Stored entries:
-----

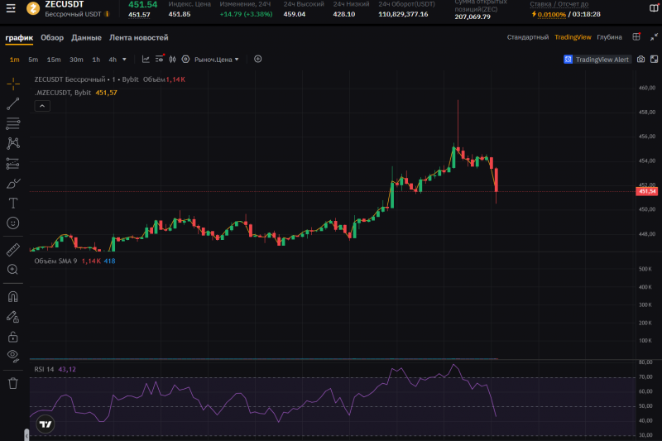Open the Лента новостей tab
662x441 pixels.
[x=139, y=38]
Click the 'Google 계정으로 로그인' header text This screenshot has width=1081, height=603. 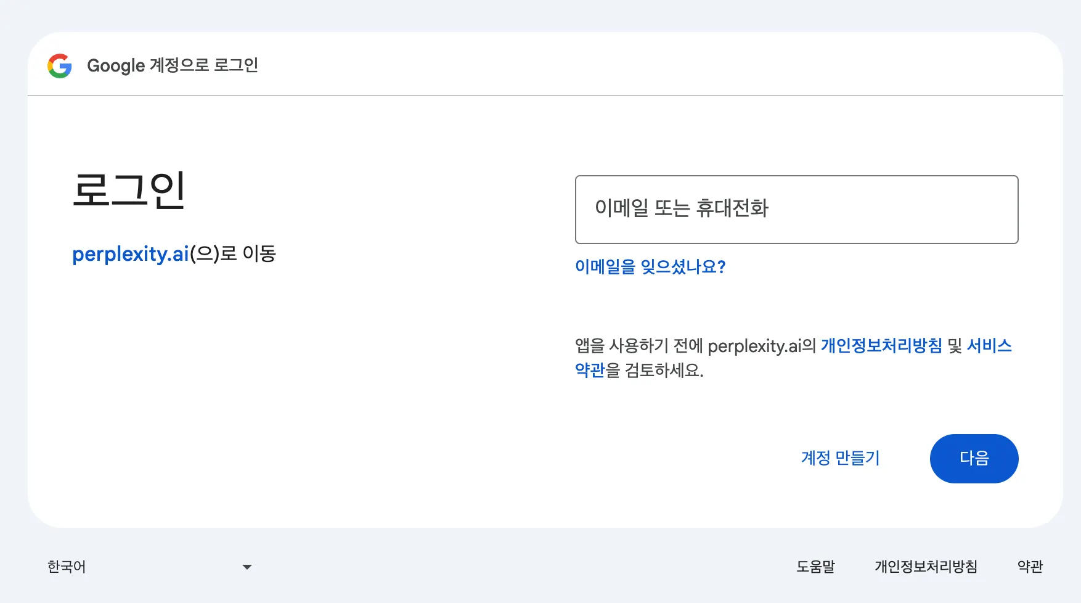(x=173, y=65)
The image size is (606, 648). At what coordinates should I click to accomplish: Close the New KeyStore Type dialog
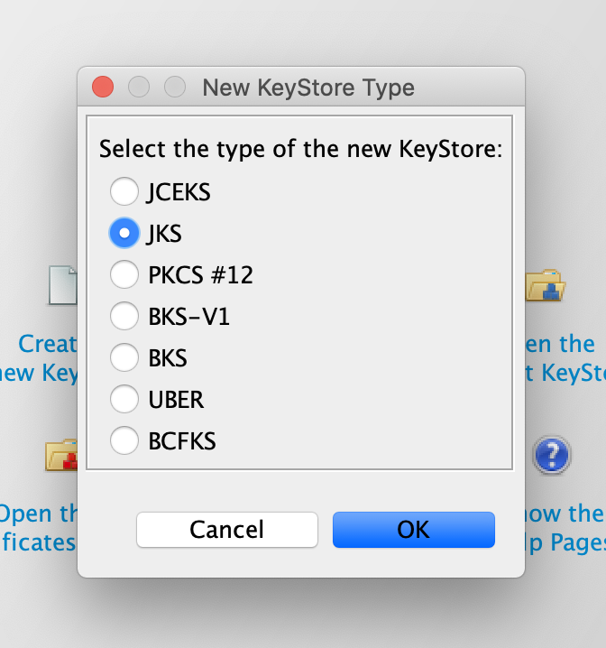coord(103,88)
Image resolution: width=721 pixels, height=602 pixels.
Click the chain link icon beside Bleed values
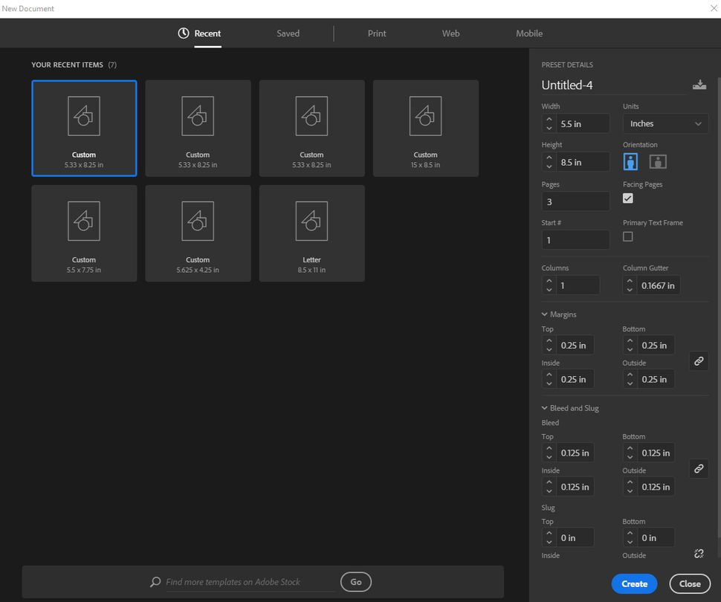point(698,469)
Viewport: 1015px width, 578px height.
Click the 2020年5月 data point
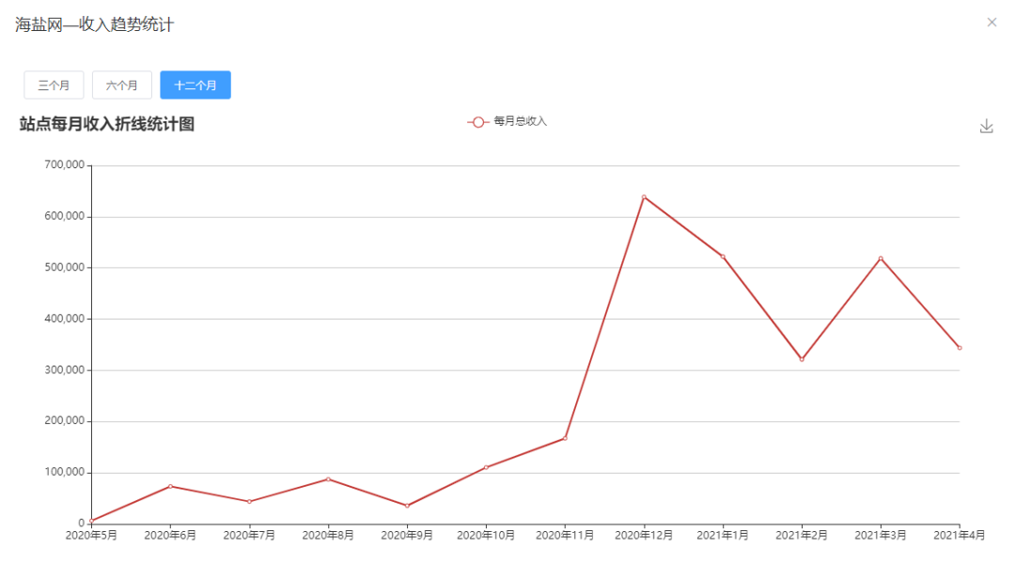(x=91, y=521)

-----

From the line containing "Image resolution: width=721" through the last line of the records above, reproduce every line exactly, leaving out the pictures.

Image resolution: width=721 pixels, height=602 pixels.
Click the chain link icon beside Bleed values
point(698,469)
Viewport: 1015px width, 578px height.
Click the 2020年5月 data point
(x=91, y=521)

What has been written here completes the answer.